==== Input for this task ====
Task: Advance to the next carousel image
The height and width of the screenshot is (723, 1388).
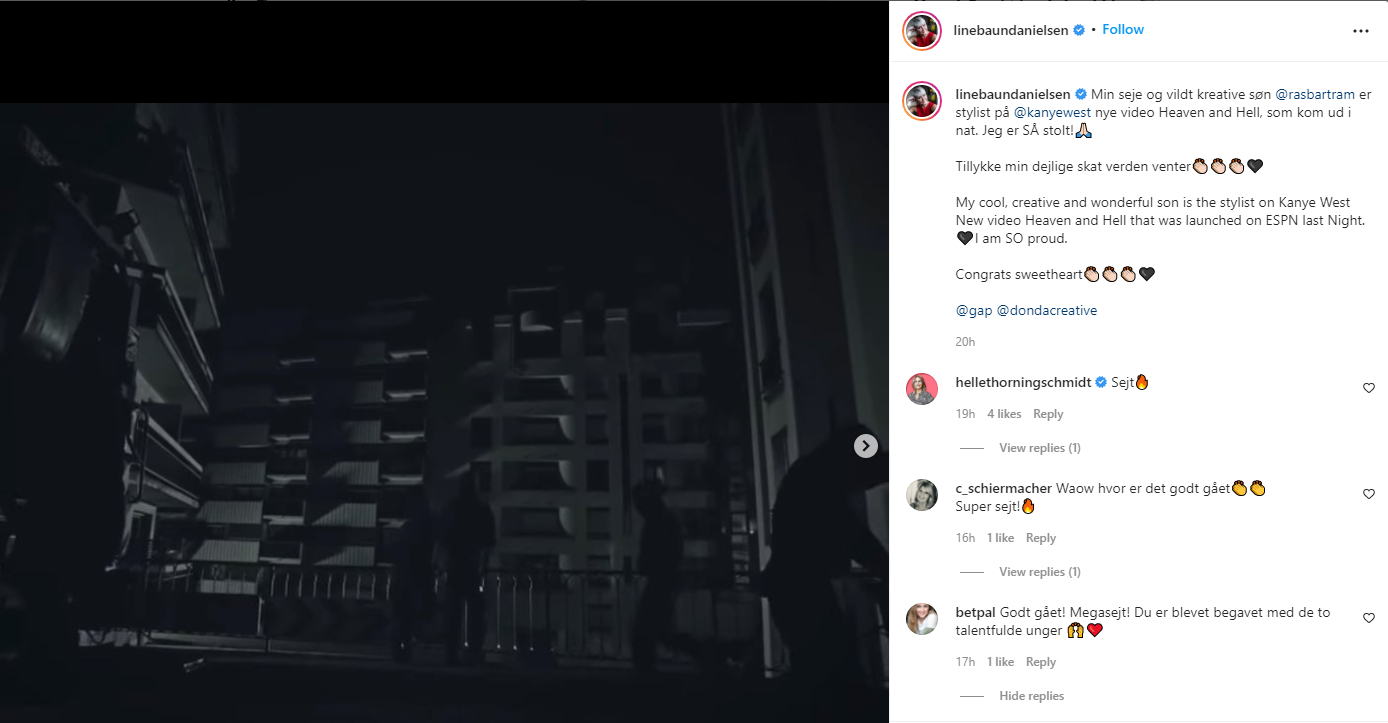Action: pyautogui.click(x=866, y=446)
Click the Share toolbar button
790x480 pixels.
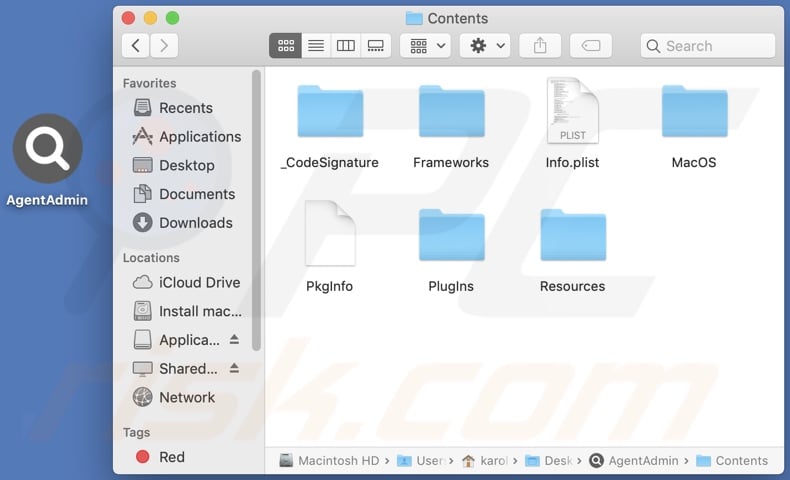[540, 46]
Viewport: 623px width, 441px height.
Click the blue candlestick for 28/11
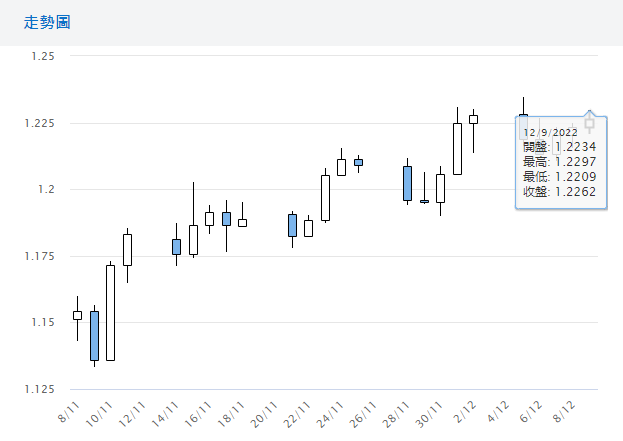tap(407, 183)
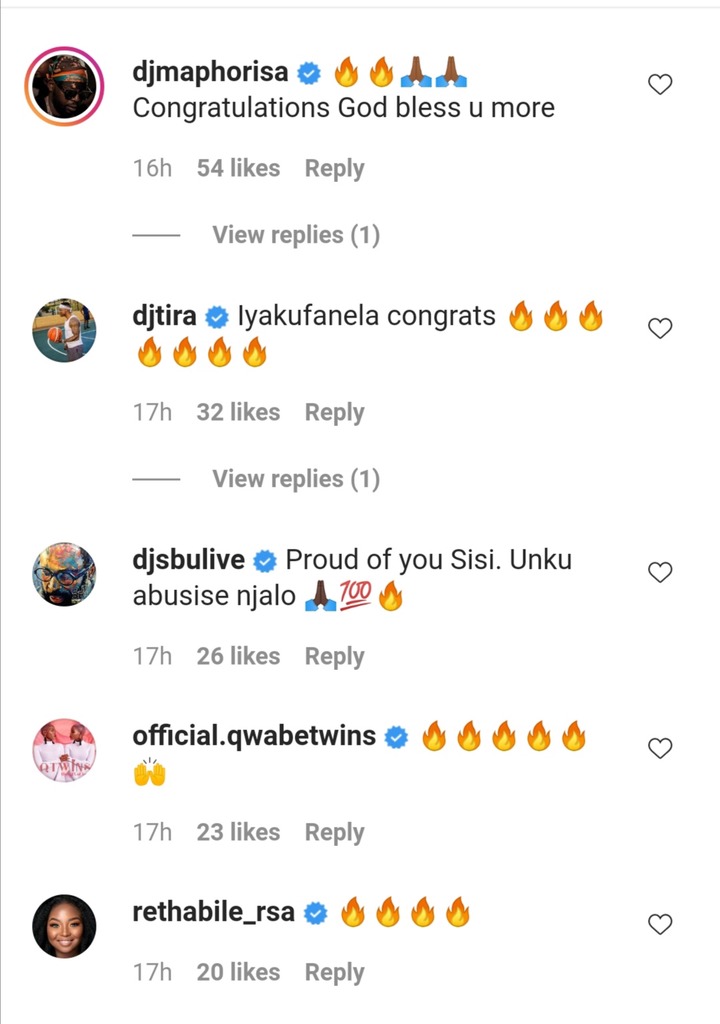Screen dimensions: 720x1024
Task: Tap heart on djsbulive's comment
Action: pyautogui.click(x=660, y=572)
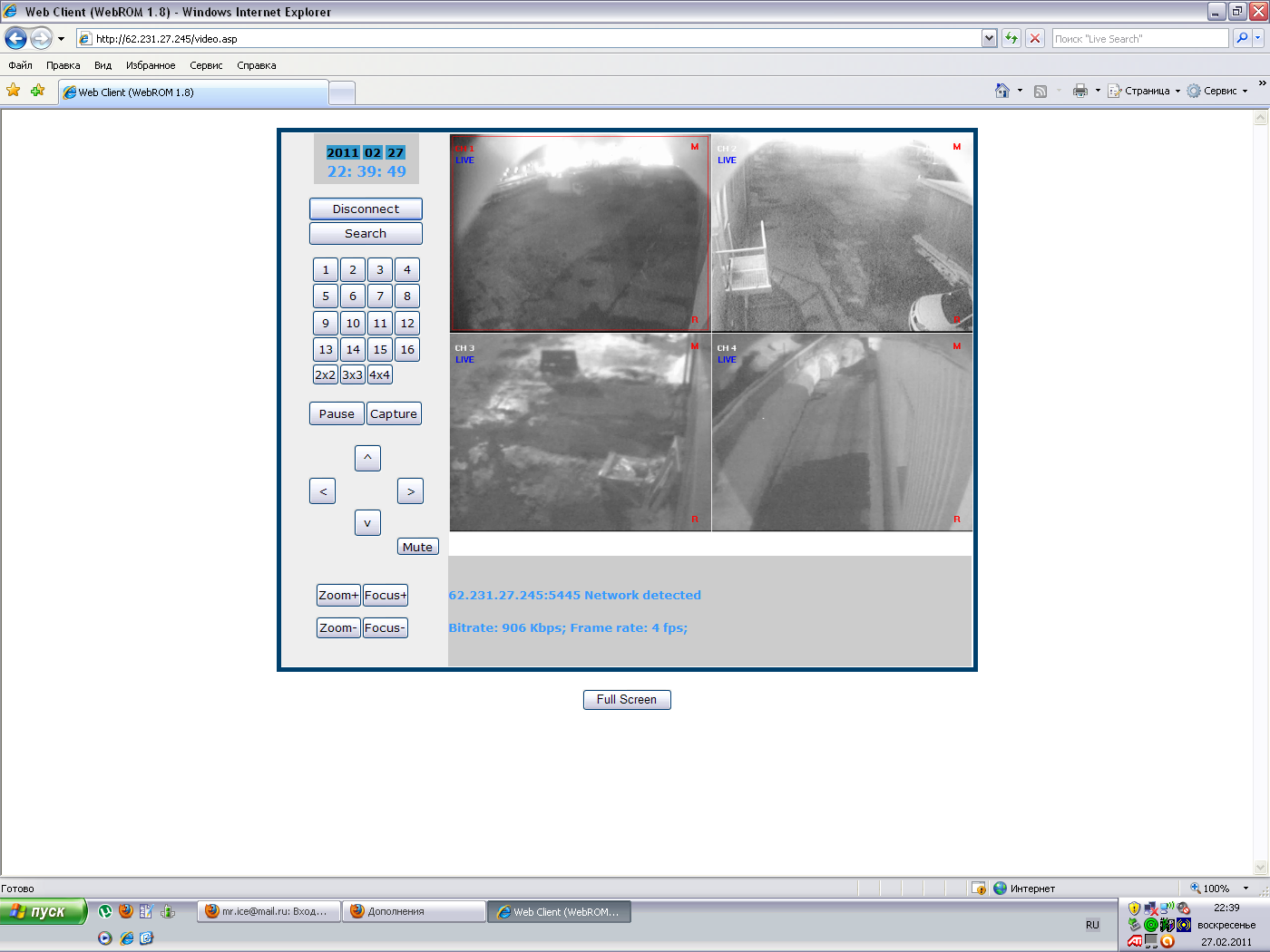This screenshot has width=1270, height=952.
Task: Click the Print icon in toolbar
Action: tap(1080, 91)
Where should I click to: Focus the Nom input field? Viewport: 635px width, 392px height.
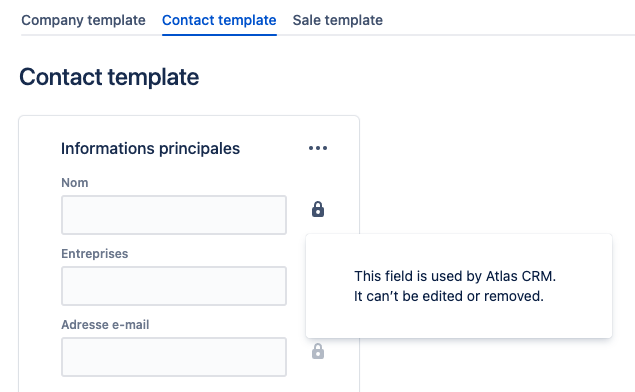click(174, 215)
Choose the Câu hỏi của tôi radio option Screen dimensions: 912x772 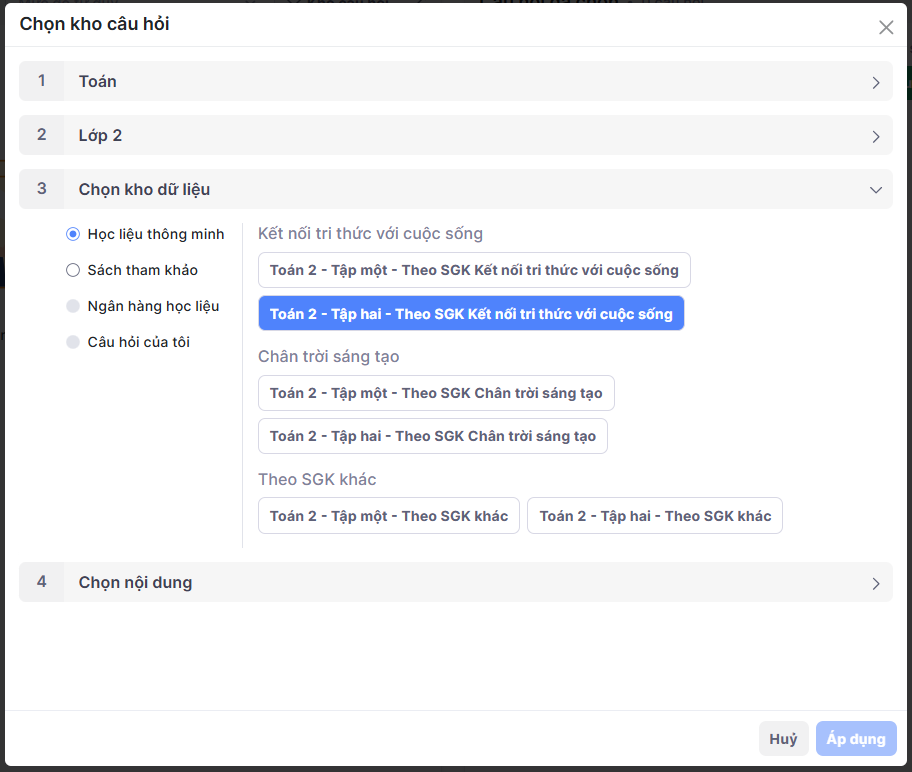pyautogui.click(x=73, y=342)
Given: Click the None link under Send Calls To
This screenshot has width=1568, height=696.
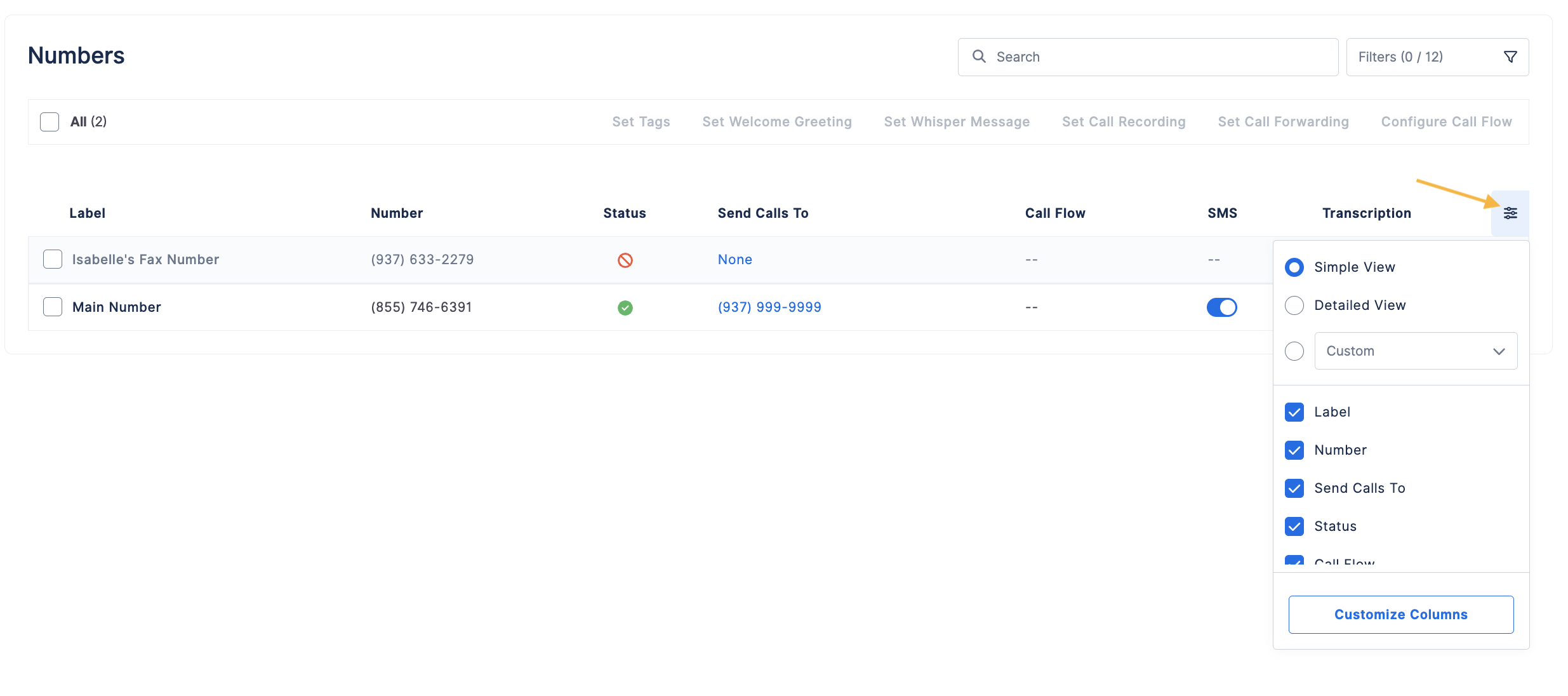Looking at the screenshot, I should coord(734,260).
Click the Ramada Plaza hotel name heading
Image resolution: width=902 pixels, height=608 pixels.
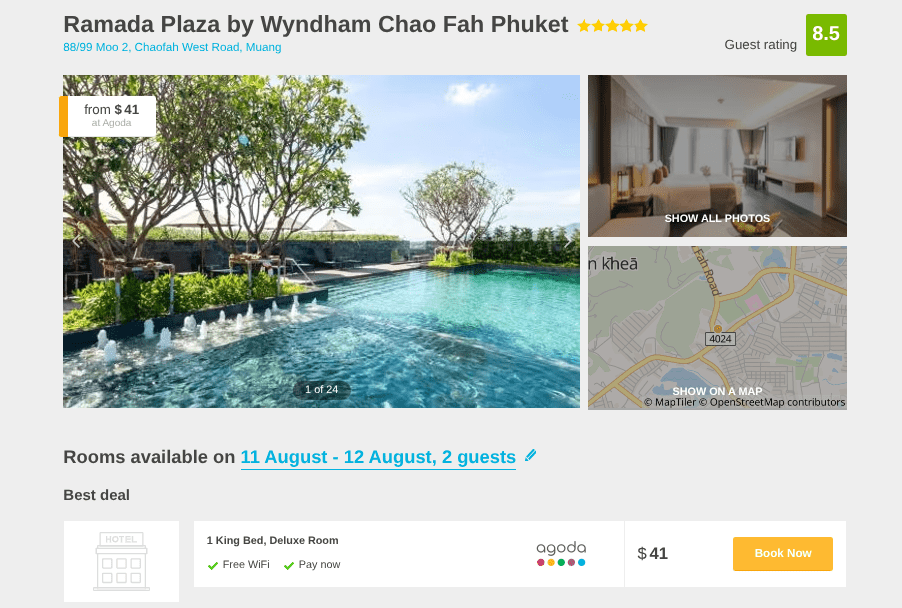[315, 25]
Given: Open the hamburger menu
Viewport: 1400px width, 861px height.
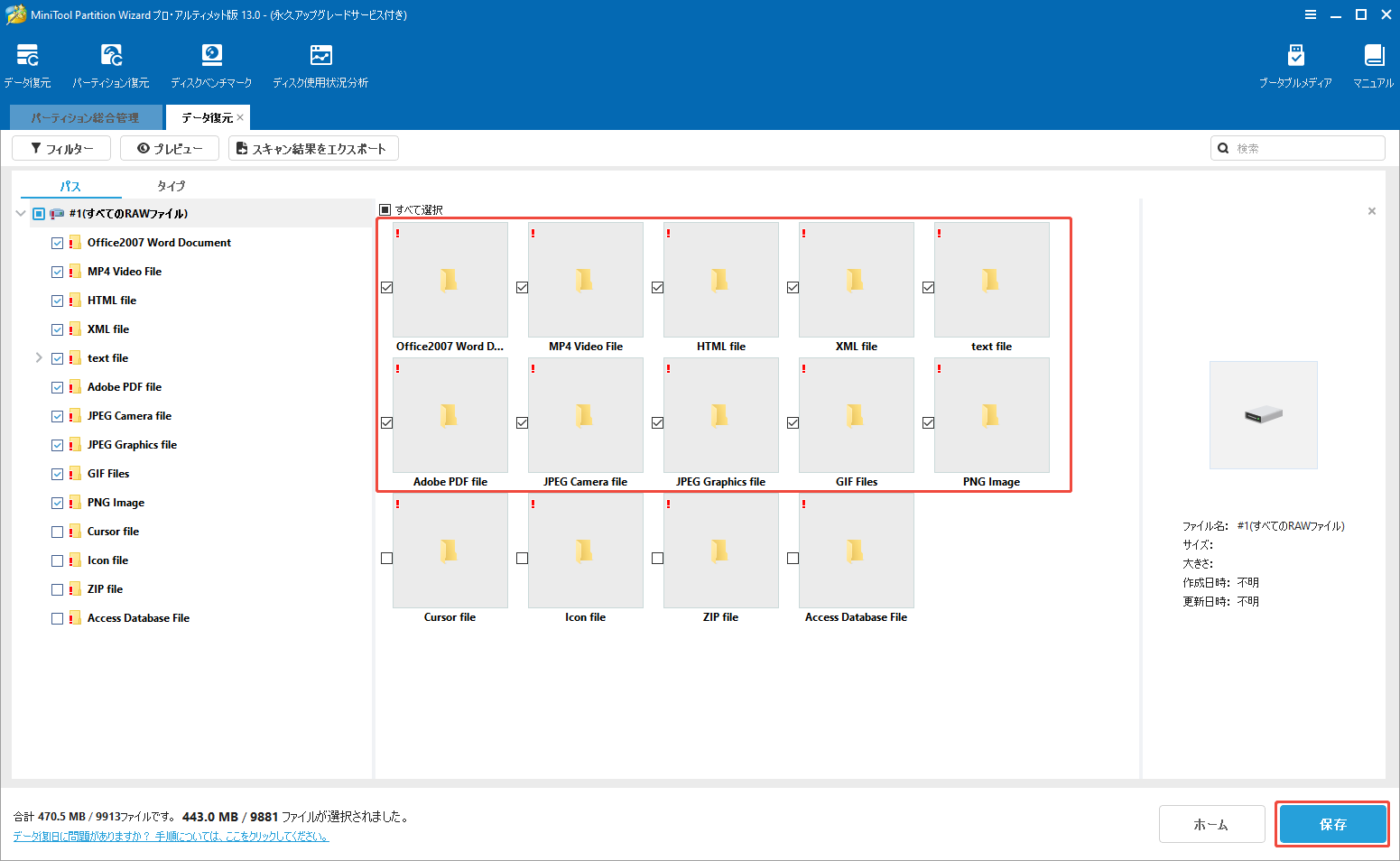Looking at the screenshot, I should 1311,14.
====
Across the entries above, find the lines with the string "Given" and copy them.

Given: Click the None link under Send Calls To
Given: Open the hamburger menu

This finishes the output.